From the data below, copy out every line in which the word "computer" occurs.

START Dataset extract

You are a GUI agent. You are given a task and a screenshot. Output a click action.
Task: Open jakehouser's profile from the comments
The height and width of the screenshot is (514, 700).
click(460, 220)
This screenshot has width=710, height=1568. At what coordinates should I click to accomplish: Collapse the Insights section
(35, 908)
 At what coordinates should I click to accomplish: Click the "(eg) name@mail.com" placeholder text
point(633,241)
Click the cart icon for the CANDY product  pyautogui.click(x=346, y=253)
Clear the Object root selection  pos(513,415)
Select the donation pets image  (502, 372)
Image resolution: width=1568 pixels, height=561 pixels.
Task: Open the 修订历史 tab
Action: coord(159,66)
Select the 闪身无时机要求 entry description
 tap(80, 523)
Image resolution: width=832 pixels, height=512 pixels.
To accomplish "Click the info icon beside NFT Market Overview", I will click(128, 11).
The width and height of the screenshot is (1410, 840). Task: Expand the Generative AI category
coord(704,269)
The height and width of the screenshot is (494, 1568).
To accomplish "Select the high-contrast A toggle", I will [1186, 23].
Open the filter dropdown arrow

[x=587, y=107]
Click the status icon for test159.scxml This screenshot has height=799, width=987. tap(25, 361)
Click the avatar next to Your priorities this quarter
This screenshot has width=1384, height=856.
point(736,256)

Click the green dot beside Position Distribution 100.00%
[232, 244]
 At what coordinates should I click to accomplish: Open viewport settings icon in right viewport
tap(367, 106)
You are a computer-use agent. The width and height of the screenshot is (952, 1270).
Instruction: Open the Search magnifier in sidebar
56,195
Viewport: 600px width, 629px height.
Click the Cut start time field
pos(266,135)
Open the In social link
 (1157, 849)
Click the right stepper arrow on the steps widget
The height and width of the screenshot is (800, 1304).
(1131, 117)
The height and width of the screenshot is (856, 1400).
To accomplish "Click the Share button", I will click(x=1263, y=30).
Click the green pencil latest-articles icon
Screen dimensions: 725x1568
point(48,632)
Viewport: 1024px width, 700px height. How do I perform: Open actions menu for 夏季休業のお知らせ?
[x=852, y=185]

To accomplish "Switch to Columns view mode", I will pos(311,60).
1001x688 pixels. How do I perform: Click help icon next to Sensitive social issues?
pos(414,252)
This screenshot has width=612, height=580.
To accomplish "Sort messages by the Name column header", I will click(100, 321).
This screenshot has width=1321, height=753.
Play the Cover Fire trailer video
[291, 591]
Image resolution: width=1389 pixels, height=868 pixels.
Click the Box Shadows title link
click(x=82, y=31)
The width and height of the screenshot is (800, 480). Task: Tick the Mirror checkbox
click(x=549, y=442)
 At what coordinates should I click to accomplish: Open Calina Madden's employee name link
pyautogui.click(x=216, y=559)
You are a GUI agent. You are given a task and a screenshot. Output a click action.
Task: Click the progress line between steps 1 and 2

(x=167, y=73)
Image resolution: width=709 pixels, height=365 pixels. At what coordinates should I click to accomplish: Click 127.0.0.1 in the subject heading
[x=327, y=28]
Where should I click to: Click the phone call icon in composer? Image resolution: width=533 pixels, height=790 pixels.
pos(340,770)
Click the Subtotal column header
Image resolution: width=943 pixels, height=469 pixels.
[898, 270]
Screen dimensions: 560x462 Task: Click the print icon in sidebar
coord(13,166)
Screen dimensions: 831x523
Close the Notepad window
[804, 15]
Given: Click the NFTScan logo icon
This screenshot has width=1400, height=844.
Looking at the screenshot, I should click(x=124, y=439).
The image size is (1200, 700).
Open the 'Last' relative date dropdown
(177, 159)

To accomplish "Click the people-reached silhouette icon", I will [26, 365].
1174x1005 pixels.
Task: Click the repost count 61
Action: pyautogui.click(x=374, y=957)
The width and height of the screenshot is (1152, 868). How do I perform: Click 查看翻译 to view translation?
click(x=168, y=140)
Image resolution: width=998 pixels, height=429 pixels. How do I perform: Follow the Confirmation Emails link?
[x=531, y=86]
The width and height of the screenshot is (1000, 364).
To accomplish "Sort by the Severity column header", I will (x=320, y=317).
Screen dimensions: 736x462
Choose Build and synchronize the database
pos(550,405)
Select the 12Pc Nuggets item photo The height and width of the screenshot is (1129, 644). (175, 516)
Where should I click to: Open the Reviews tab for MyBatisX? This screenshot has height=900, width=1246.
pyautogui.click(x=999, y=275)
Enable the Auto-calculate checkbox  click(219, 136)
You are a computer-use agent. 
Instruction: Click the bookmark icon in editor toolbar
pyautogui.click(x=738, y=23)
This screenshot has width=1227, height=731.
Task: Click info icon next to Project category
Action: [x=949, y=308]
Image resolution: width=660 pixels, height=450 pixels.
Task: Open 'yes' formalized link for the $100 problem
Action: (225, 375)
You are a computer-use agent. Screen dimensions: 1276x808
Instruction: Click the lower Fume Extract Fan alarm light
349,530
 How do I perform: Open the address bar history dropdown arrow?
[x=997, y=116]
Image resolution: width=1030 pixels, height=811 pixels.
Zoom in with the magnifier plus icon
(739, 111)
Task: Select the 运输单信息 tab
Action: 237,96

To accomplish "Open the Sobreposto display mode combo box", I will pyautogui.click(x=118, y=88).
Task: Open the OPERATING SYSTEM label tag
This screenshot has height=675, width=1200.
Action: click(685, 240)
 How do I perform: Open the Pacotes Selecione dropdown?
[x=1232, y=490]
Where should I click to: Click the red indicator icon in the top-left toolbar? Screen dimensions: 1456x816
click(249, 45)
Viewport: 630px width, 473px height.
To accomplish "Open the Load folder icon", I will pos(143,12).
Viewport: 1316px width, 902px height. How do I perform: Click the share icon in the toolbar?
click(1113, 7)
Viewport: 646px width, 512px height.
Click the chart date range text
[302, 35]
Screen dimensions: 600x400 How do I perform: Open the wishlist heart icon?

END Dataset extract

*Task answer*.
You are a computer-use agent. The width and height of the screenshot is (952, 1270).
You are a computer-use agent. 
You are a computer-use agent. Screen dimensions: 1276x808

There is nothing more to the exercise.